Personal information
- Born: October 17, 1960 (age 65) Chicago, Illinois, U.S.
- Listed height: 6 ft 3 in (1.91 m)
- Listed weight: 194 lb (88 kg)

Career information
- High school: Junípero Serra (Gardena, California)
- College: Illinois
- NFL draft: 1983: 12th round, 313th overall pick

Career history
- Chicago Bears (1983); Chicago Blitz (1984)*; St. Louis Cardinals (1984)*; San Antonio Gunslingers (1985); Indianapolis Colts (1985–1986); Houston Oilers (1987);
- * Offseason or practice squad member only

Awards and highlights
- Second-team All-Big Ten (1981);

Career NFL statistics
- Receptions: 20
- Receiving yards: 340
- Receiving touchdowns: 2
- Stats at Pro Football Reference

= Oliver Williams (American football) =

American football player (born 1960)

Oliver Williams (born October 17, 1960) is an American former professional football player who was a wide receiver who played in the National Football League (NFL).
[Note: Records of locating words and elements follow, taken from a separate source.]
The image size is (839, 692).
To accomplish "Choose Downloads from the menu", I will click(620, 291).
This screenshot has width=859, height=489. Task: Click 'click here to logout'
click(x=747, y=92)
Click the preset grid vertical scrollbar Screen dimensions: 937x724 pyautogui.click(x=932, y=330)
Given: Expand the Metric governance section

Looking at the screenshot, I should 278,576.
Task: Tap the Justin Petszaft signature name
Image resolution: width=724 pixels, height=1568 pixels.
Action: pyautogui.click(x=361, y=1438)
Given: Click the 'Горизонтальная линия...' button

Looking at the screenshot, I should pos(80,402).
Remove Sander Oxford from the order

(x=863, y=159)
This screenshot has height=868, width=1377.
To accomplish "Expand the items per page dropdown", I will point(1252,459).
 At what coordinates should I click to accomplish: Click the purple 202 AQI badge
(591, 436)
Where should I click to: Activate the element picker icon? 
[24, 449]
He played college football for the Illinois Fighting Illini.

==College career==
Williams began his collegiate career at Los Angeles Harbor College, where he played for two years before transferring to the University of Illinois Urbana-Champaign. He became a starter going into his first season with the Fighting Illini and was named second-team All-Big Ten Conference after catching 38 passes for 760 yards and six touchdowns. As a senior he had 35 receptions for 523 yards and six touchdowns. After his senior season Williams played in the Shrine Bowl.

==Professional career==
Williams was selected by the Chicago Bears in the 12th round of the 1983 NFL draft and spent his rookie season on injured reserve. He was released by the Bears at the end of the season and was signed by Chicago Blitz of the United States Football League, who released him a few months later. Williams was then signed by the St. Louis Cardinals, but was cut during training camp. He was signed by the San Antonio Gunslingers of the USFL in 1985 and was later signed by the Indianapolis Colts. Williams began the season on injured reserve and played in the final eight games of the season, catching nine passes for 175 yards and one touchdown. He played in three games for the Colts in 1986. Williams was signed by the Houston Oilers in October 1987 as a replacement player during the 1987 NFL players strike. He had 11 receptions for 165 yards and one touchdown in three games and was released when the strike ended.

==Personal life==
Williams is the older brother of NFL receiver David Williams.